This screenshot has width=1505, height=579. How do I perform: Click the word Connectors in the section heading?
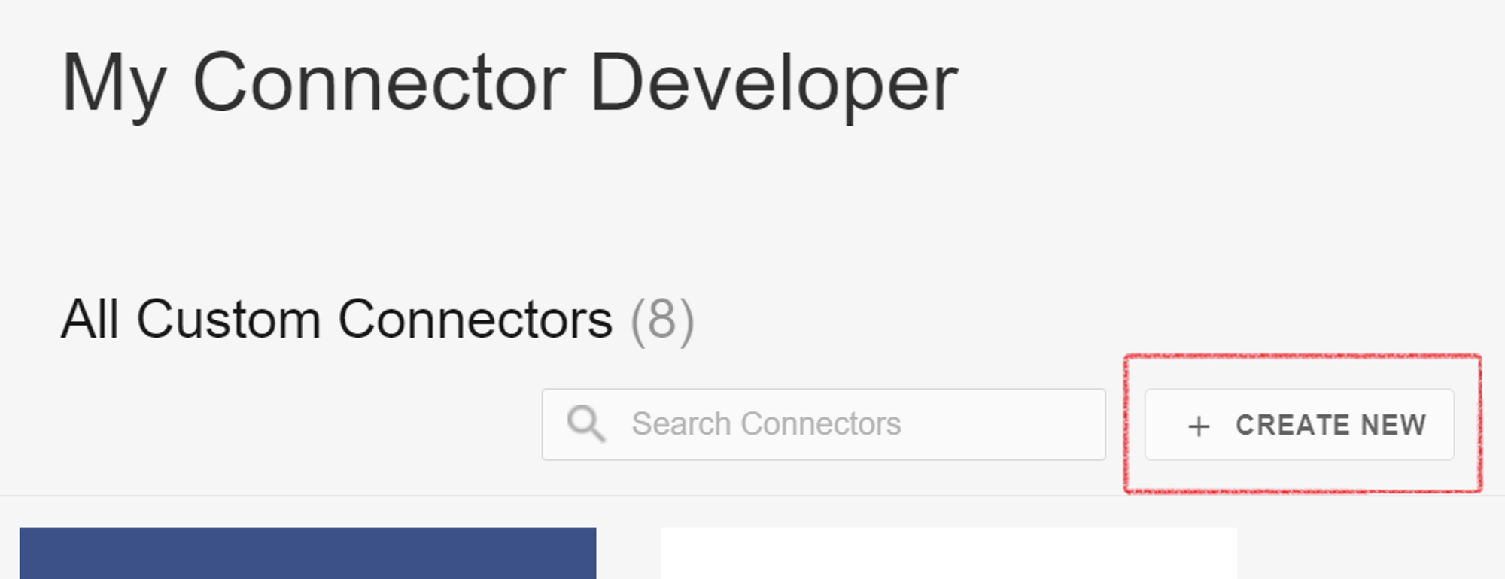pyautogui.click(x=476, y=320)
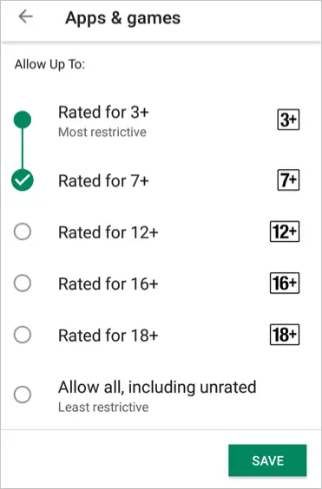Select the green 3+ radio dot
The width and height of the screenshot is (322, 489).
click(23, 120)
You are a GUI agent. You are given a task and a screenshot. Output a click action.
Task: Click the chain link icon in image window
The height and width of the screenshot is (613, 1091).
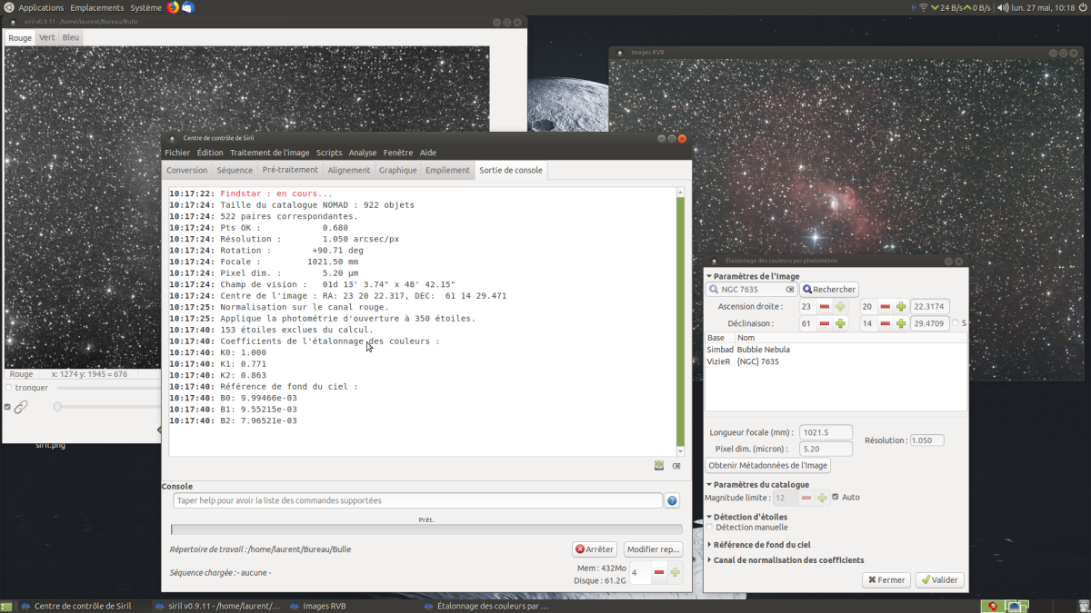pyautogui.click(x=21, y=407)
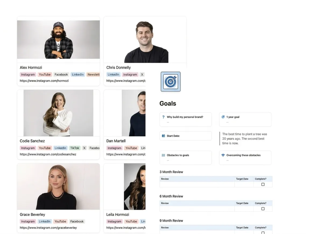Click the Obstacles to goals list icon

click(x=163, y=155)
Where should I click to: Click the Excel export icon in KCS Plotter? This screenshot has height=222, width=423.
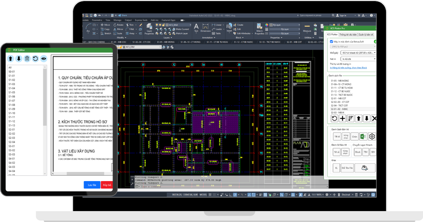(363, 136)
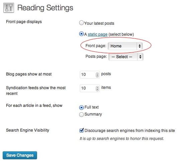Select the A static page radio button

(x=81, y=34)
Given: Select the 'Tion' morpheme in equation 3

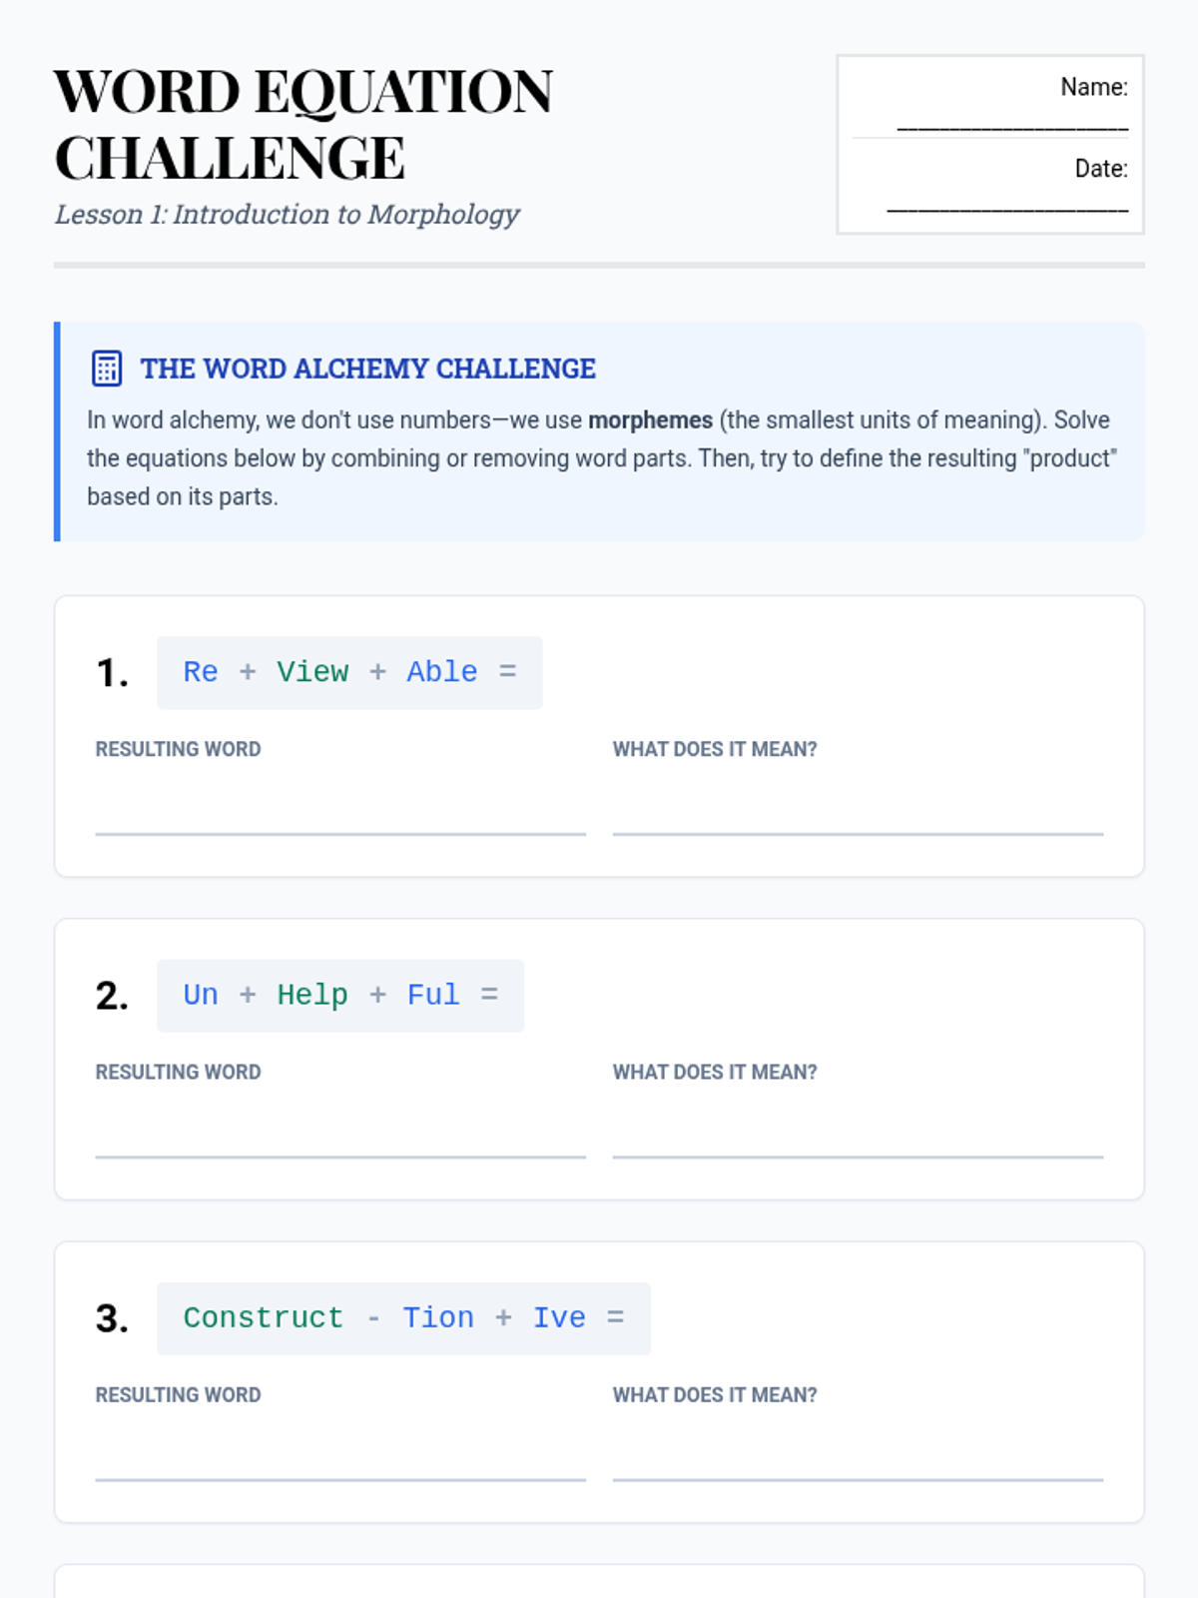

---

WHAT YOU NEED TO DO
Please copy out every line of the items above exactly as it appears, omitting the pictures.

WORKED ANSWER
This screenshot has width=1505, height=579. How do I perform: Click the word Connectors in the section heading?
pyautogui.click(x=476, y=320)
Select the green 3+ radio dot
The width and height of the screenshot is (322, 489).
click(23, 120)
You are a GUI agent. You are given a task and a screenshot. Output a click action.
Task: Click the chain link icon in image window
The height and width of the screenshot is (613, 1091).
pyautogui.click(x=21, y=407)
Click the Obstacles to goals list icon

click(x=163, y=155)
Where should I click to: Click the Excel export icon in KCS Plotter? This screenshot has height=222, width=423.
(363, 136)
Select the A static page radio button

(x=81, y=34)
Given: Select the 'Tion' morpheme in equation 3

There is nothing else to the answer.